WORK TO BE COMPLETED:
Each line below needs to be printed again exactly.

**** SUPPLIED MATERIAL

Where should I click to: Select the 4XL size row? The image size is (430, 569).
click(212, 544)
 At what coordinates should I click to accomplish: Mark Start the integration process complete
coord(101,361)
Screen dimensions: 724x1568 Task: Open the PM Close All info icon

********

RESULT OF THE EXERCISE:
Where should I click to: Select the 4XL size row? The image size is (430, 569).
click(212, 544)
 At what coordinates should I click to accomplish: Mark Start the integration process complete
coord(101,361)
Screen dimensions: 724x1568 Task: Open the PM Close All info icon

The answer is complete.